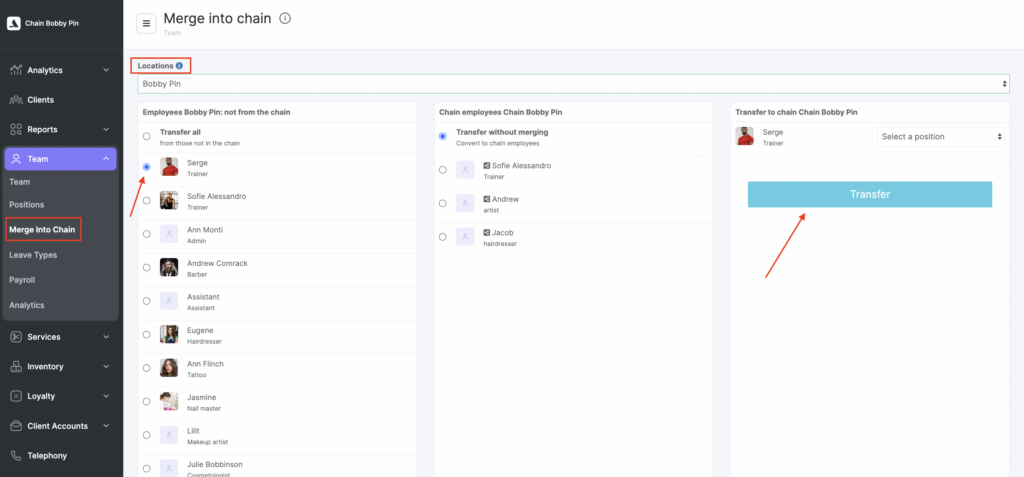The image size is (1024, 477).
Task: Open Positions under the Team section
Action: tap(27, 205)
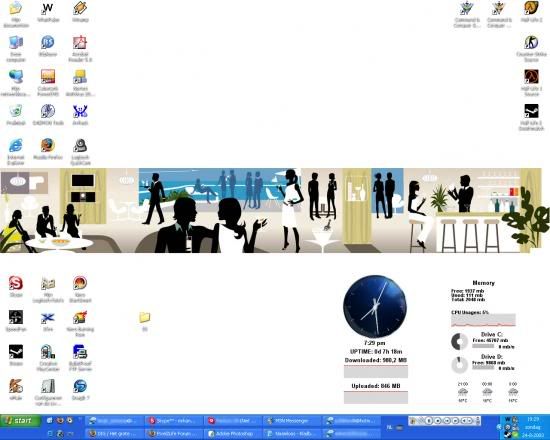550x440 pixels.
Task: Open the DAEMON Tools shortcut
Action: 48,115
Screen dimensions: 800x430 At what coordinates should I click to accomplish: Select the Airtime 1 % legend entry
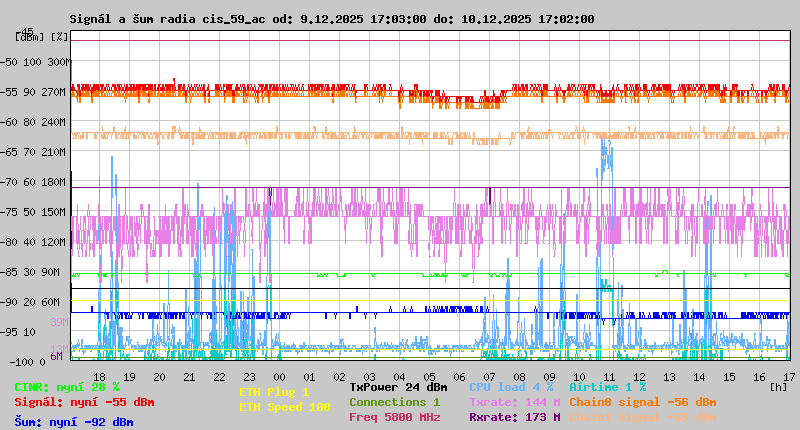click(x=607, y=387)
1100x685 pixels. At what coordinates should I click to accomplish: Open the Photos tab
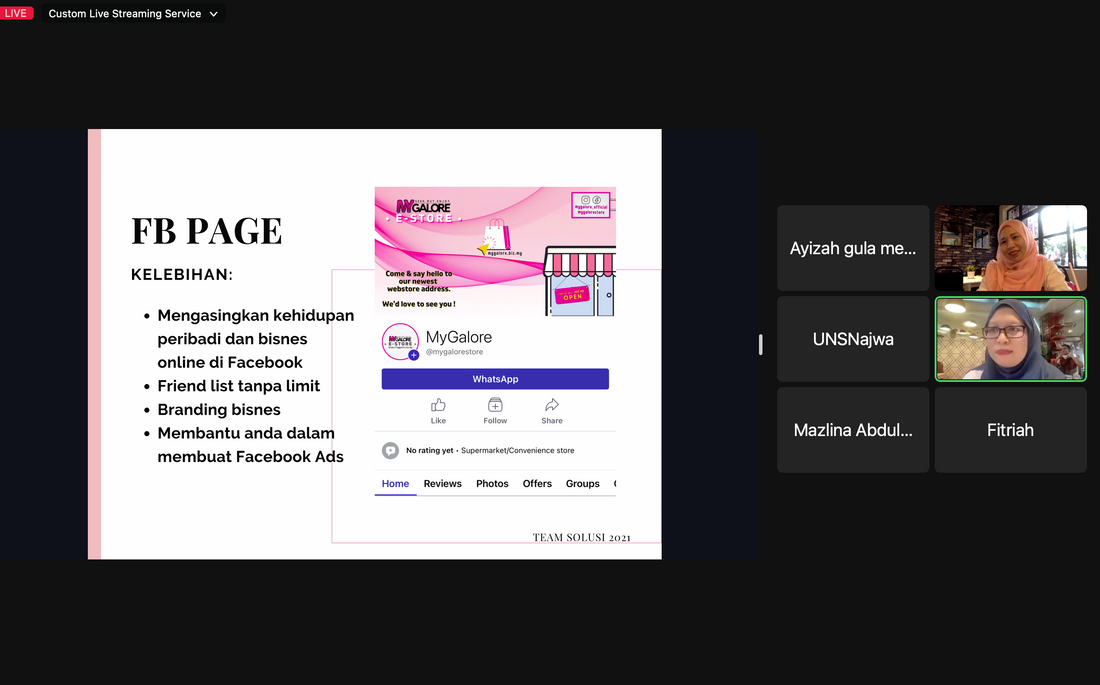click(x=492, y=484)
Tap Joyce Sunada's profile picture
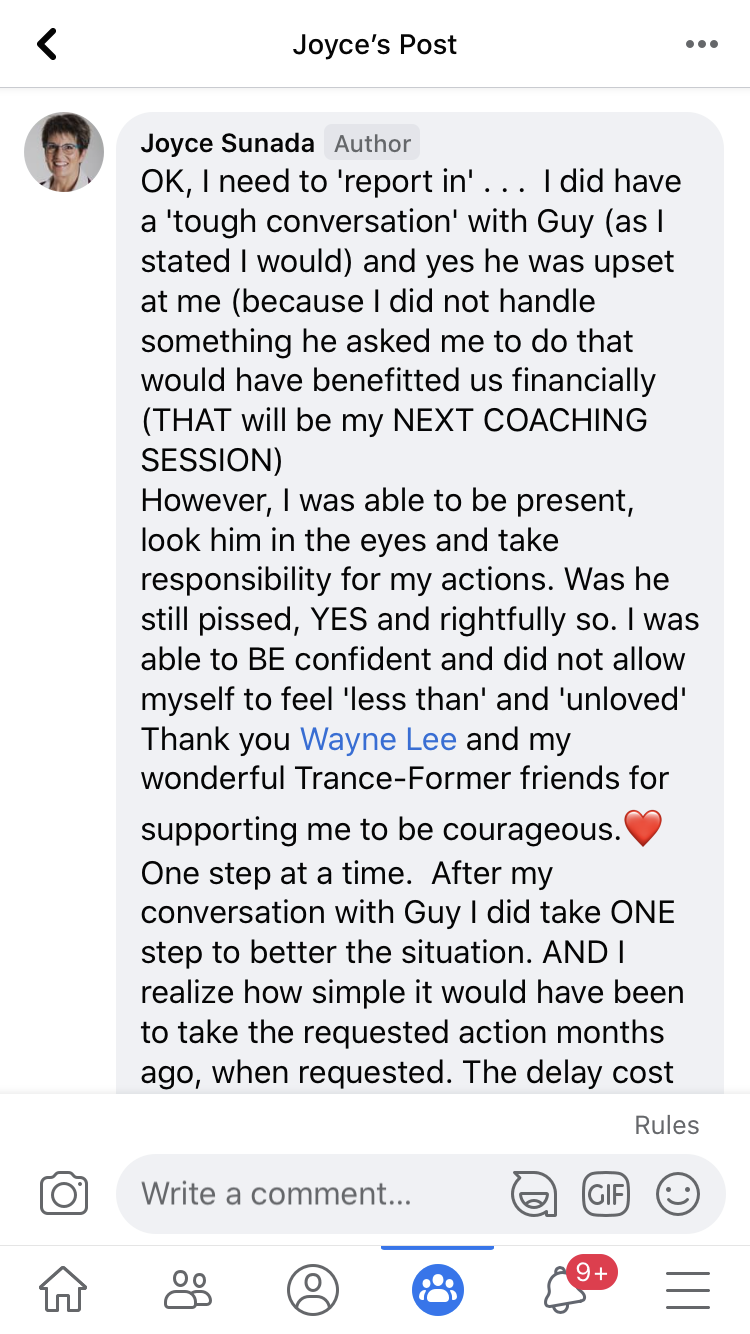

_ABOUT THIS EXERCISE:_ Within the entries above, the lines from the one with "Screen dimensions: 800x430" through the final line are to be printed exactly, with the pictures removed.

_ANSWER SPACE:_
Screen dimensions: 800x430 At what coordinates should I click to accomplish: Select the Airtime 1 % legend entry
click(x=607, y=387)
1100x685 pixels. At what coordinates should I click to accomplish: Open the Photos tab
click(x=492, y=484)
Tap Joyce Sunada's profile picture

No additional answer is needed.